##### Items
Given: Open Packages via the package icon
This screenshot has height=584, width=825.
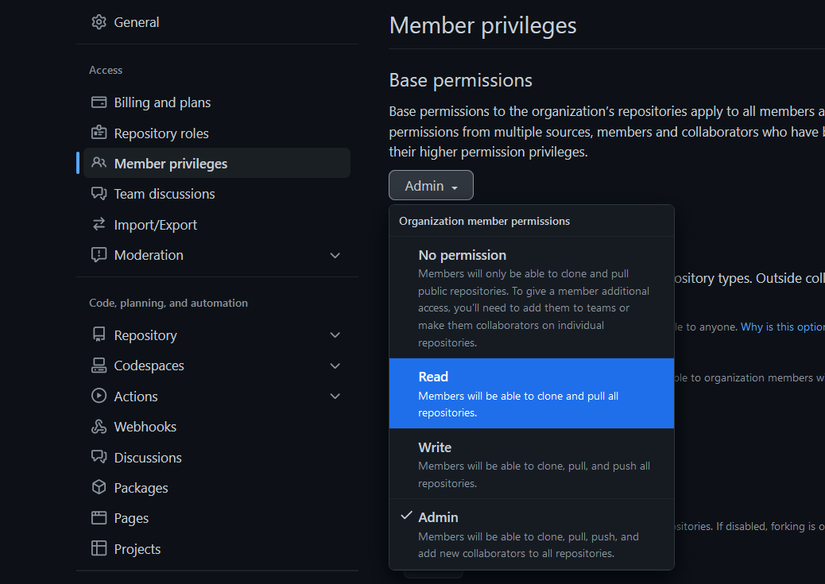Looking at the screenshot, I should pyautogui.click(x=98, y=487).
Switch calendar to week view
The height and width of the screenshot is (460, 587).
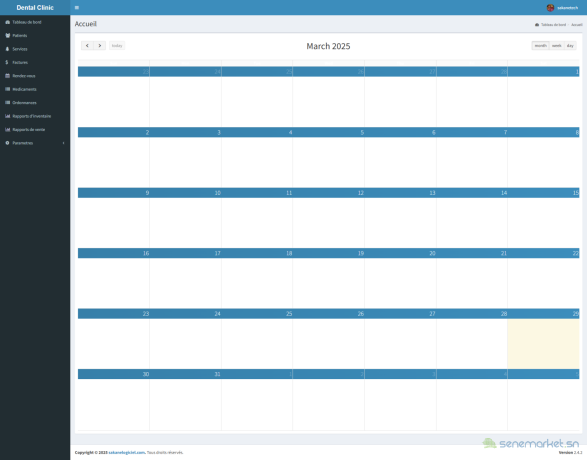[x=557, y=46]
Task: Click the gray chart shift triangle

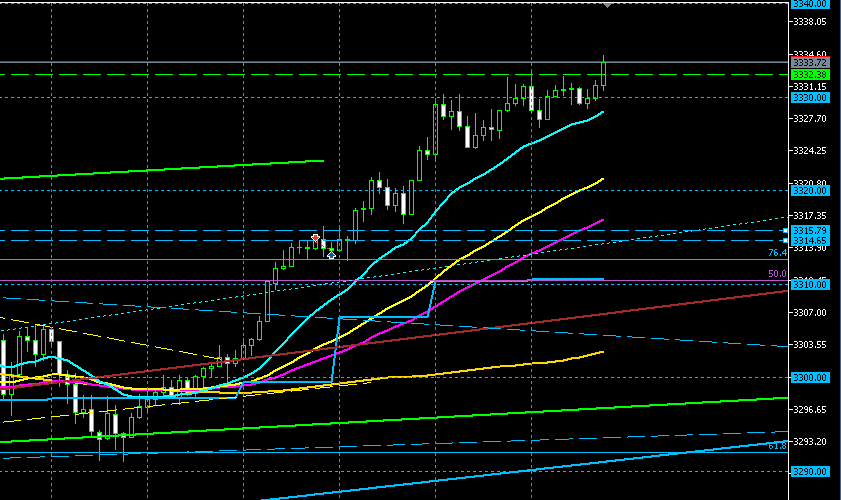Action: pos(607,5)
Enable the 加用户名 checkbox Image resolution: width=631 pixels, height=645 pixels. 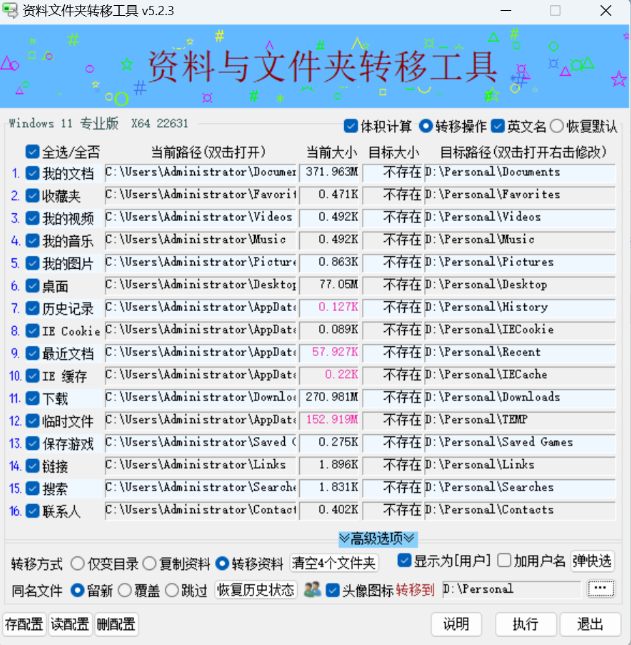click(505, 561)
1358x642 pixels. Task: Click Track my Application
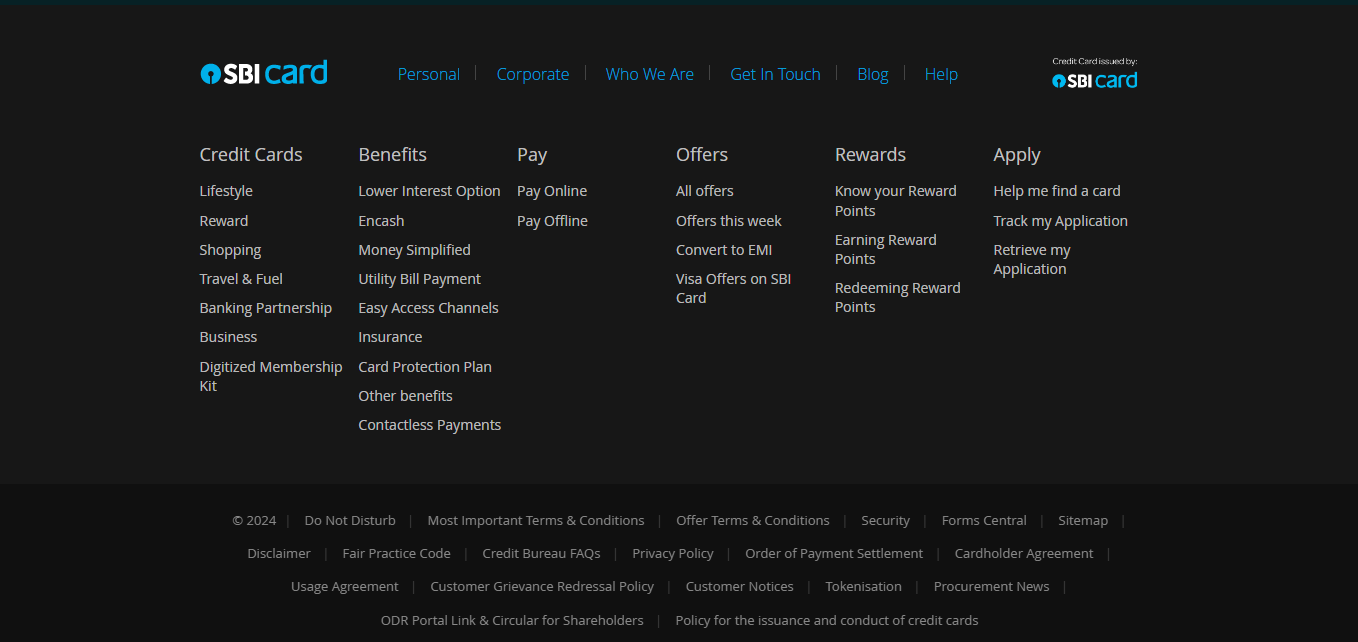pos(1060,221)
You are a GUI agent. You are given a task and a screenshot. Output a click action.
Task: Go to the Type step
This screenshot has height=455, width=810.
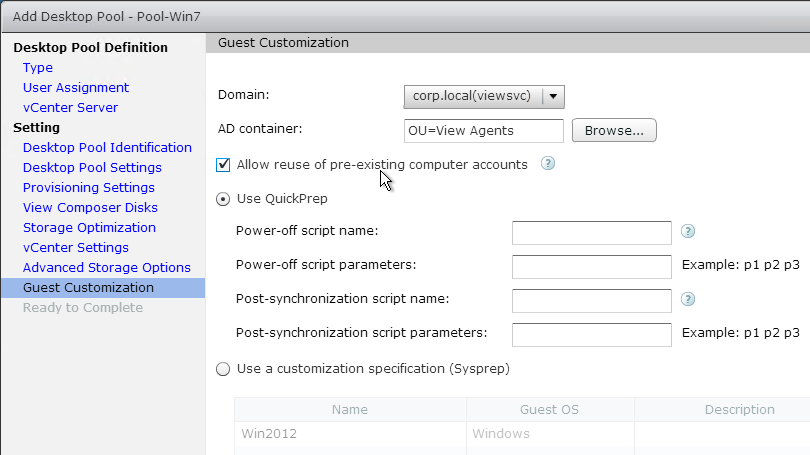tap(38, 68)
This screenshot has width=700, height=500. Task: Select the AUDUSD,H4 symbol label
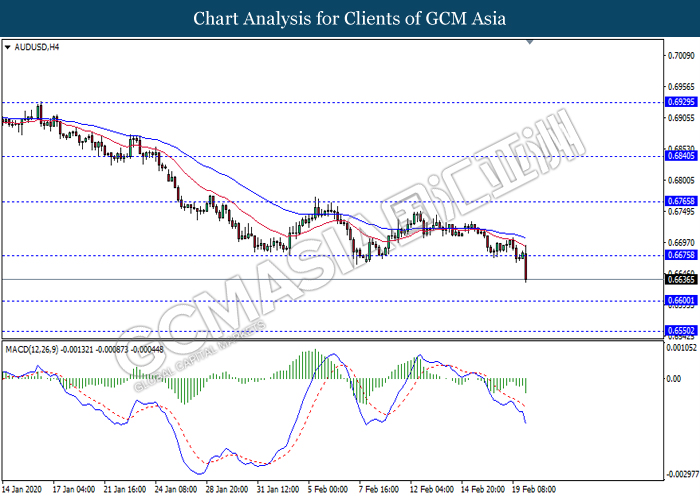[x=36, y=47]
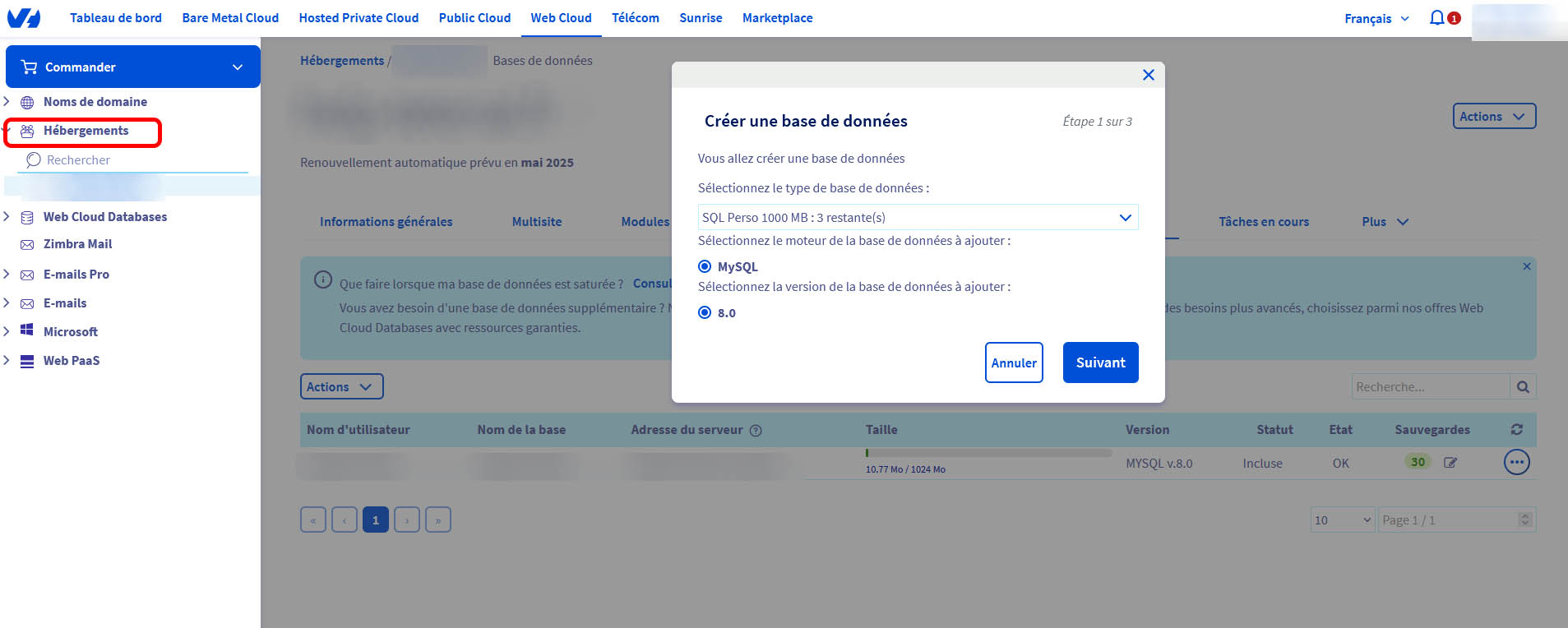Open the notifications bell icon
The image size is (1568, 628).
(1436, 18)
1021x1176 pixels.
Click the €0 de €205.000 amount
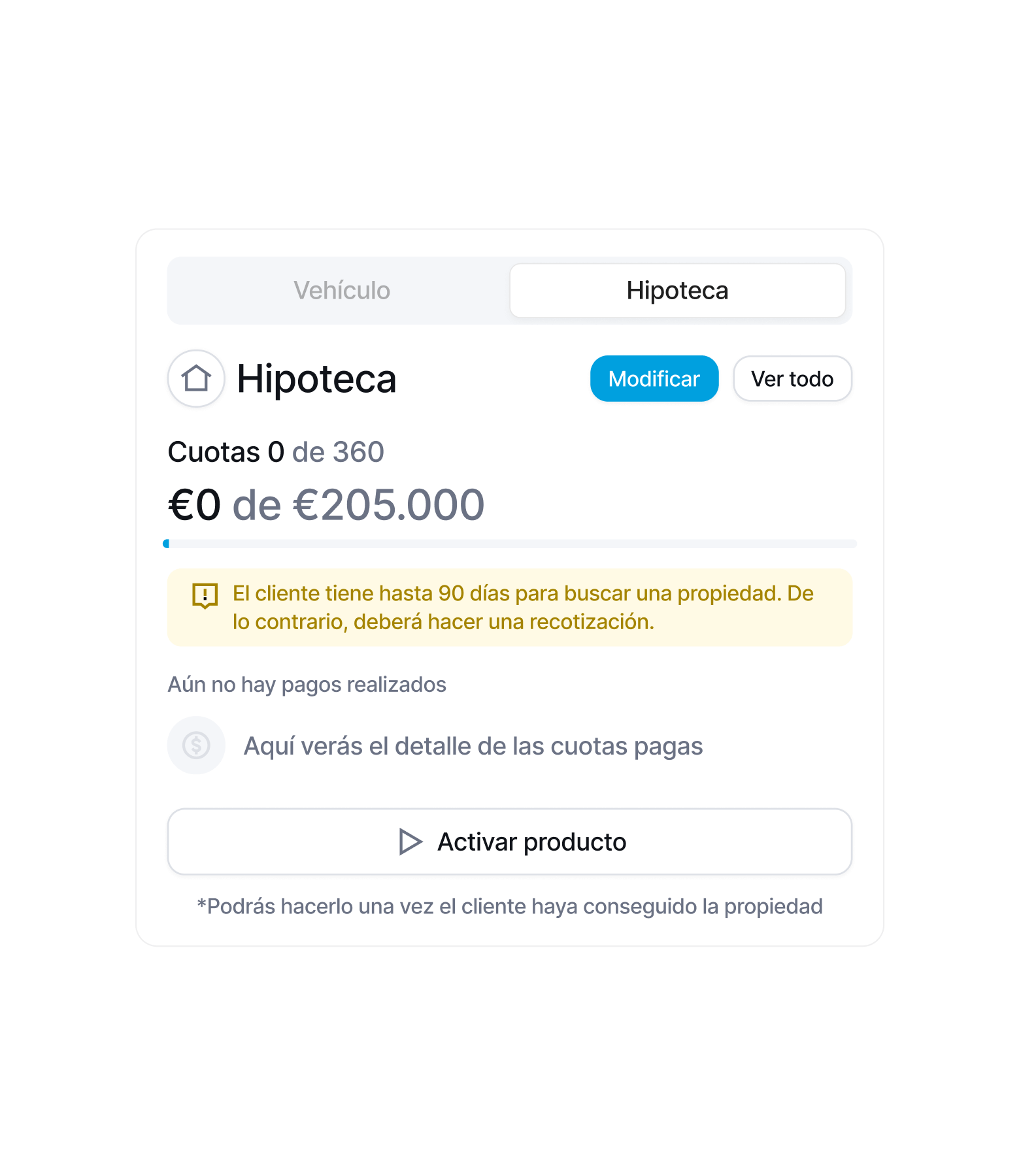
##########
Could you write out again the rows starting at the line containing "1358x642 pixels. Task: Click" and ending at the line containing "tap(38, 68)", both lines included and the requests kept, with every coordinate in the answers shifted up by 106? Leave the pictures out.

The output =
1358x642 pixels. Task: Click Track my Application
pos(1166,327)
You are a GUI agent. You are given a task and a screenshot. Output a click action.
Task: Go to the Type step
This screenshot has height=455, width=810.
tap(144, 174)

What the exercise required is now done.